Many management systems that schedule customer appointments provide support for recall notices. Typically, these systems allow entry of a target date for the unscheduled appointment, which is associated with the customer, and some notes about the reason for the recall. On a regular basis, the management system is used to generate printed cards, letters or address labels, so that reminders to call for an appointment can be sent to the appropriate customers. Instead of printed reminders, automated calling systems are sometimes used to leave a recorded message requesting a return call to schedule an appointment.
There is another class of customers that are due back for a visit at a periodic interval based on accepted standards of care and office policies for a specific condition, but have not been scheduled for an appointment and are not set up in the management system to receive a reminder to do so. For example, glaucoma customers may require quarterly visits to manage intraocular pressures; diabetic customers may require an eye exam every six months; and healthy customers may require an annual eye exam. Sometimes, a customer may slip out of the office after one of these routine visits without a follow-up appointment or a recall being made. Other times an appointment is made, and then canceled or missed, and the customer then forgets to call for a new appointment. All of these events lead to a situation where a customer requires contact to schedule a needed visit.

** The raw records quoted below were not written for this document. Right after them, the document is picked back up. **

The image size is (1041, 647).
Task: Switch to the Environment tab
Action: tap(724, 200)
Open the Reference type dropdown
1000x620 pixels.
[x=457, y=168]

Some management systems, particularly electronic medical records systems, store rules representing standards for periodic care, based on a customer's condition. However, these systems don't generally provide queries or reports covering the situations described above. Instead, these rules guide schedulers at the time that return appointments are made.
On the other hand, these systems often do provide a report or query which provides a list of customers who have not responded to recall notices, so that these customers can be contacted or reminded again. Unfortunately, a simple list of unresponsive customers is inadequate for schedulers involved in a shared, sustained effort to contact customers and schedule these appointments. Schedulers require a record of the times and dates of messages left so that additional messages are not left with the same customers until a sufficient time has elapsed as to warrant another contact. Further, schedulers require that as customers are contacted successfully and appointments are scheduled, these customers are deleted from the list so that these customers are not contacted again after an appointment is made.
These shortcomings make the process of contacting customers who have not responded to recall notices difficult enough that many offices choose not to make the effort, resulting in a substantial loss of business and profits. This invention overcomes these obstacles by automatically tracking which customers have been or are presently being contacted, so that multiple schedulers can work from the same list without making redundant calls to customers.
As of 2005, there were over 800 vendors selling practice management software, many of which support recalls and provide reports of customers who have not responded to recall notices. None of these systems provide the features described in this application to facilitate personally contacting customers to request appointments.